### Task details
Taking the listing below, restate word for word each line from the line with "Given: Sort by Input $/1M column header" to the line with "The width and height of the screenshot is (1236, 483).", ends included, and stop there.

### Source information

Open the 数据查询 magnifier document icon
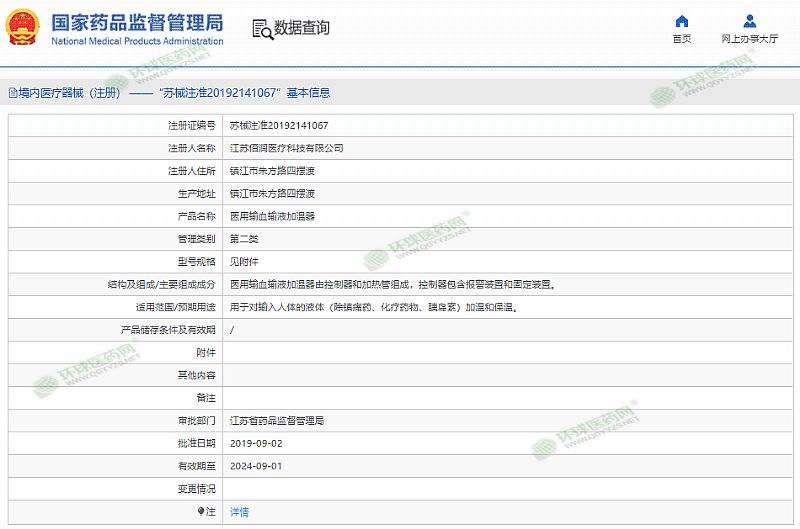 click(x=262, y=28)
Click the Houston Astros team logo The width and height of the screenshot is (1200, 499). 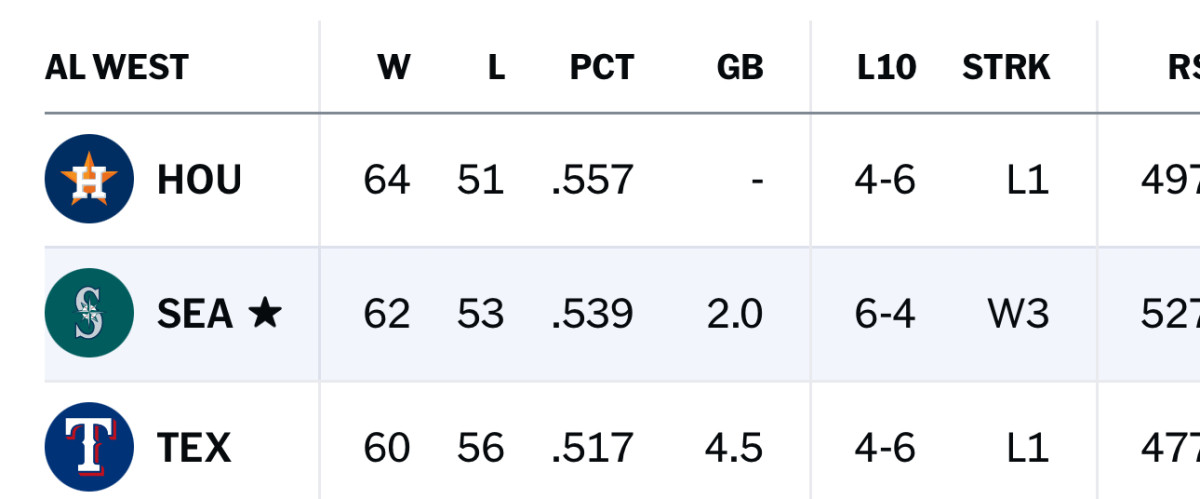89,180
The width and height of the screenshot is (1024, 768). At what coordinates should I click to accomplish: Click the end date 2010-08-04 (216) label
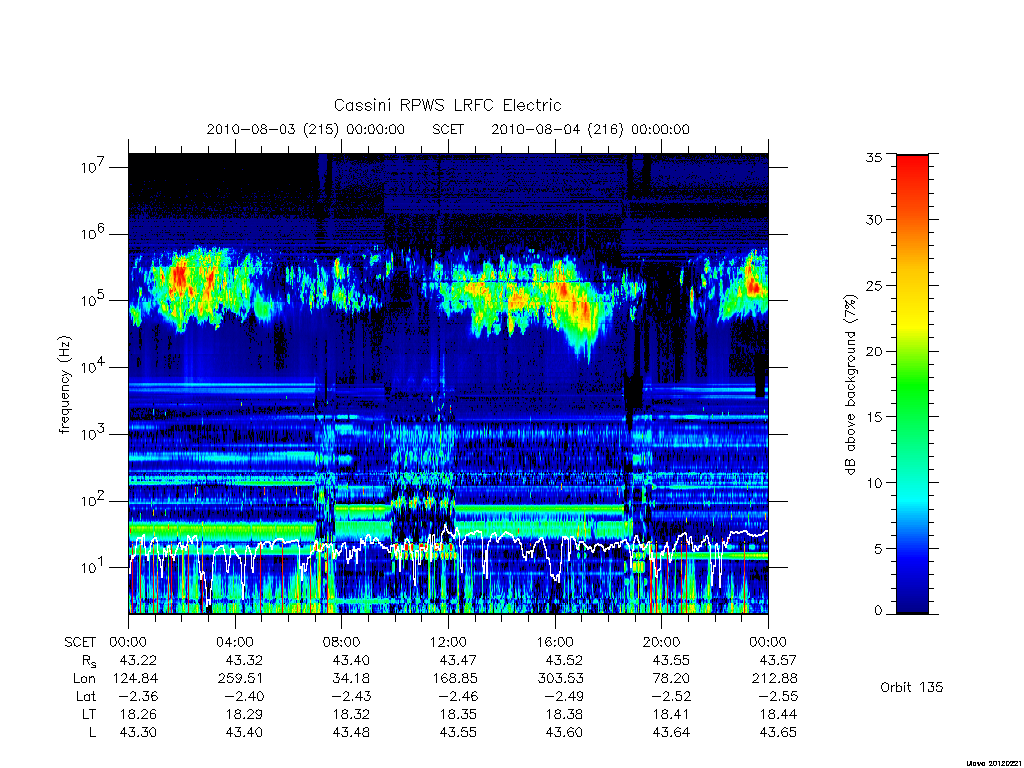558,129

==

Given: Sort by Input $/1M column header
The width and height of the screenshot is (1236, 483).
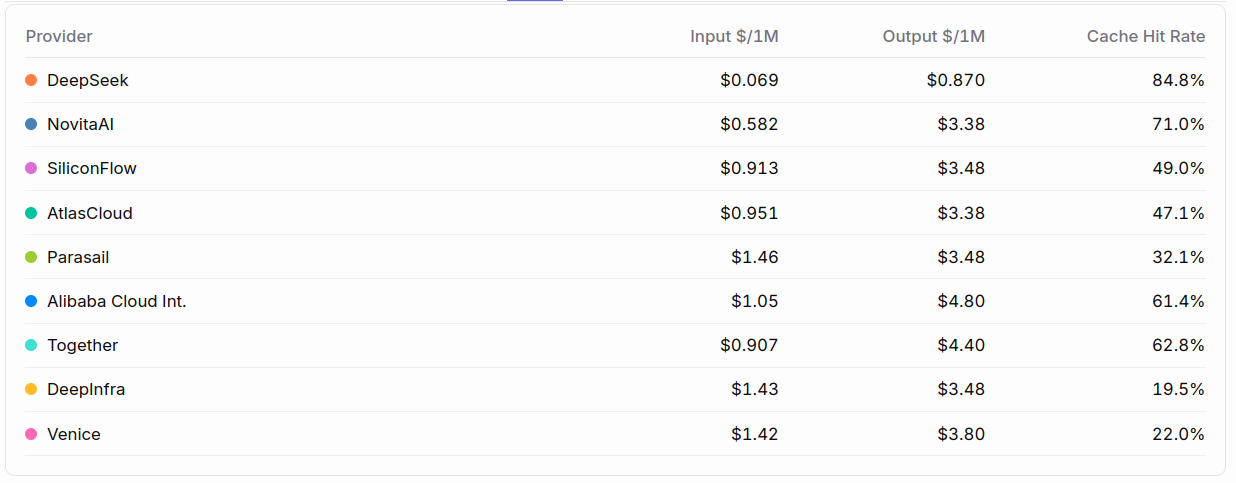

### Answer to this exercise
Given: Sort by Input $/1M column header
The width and height of the screenshot is (1236, 483).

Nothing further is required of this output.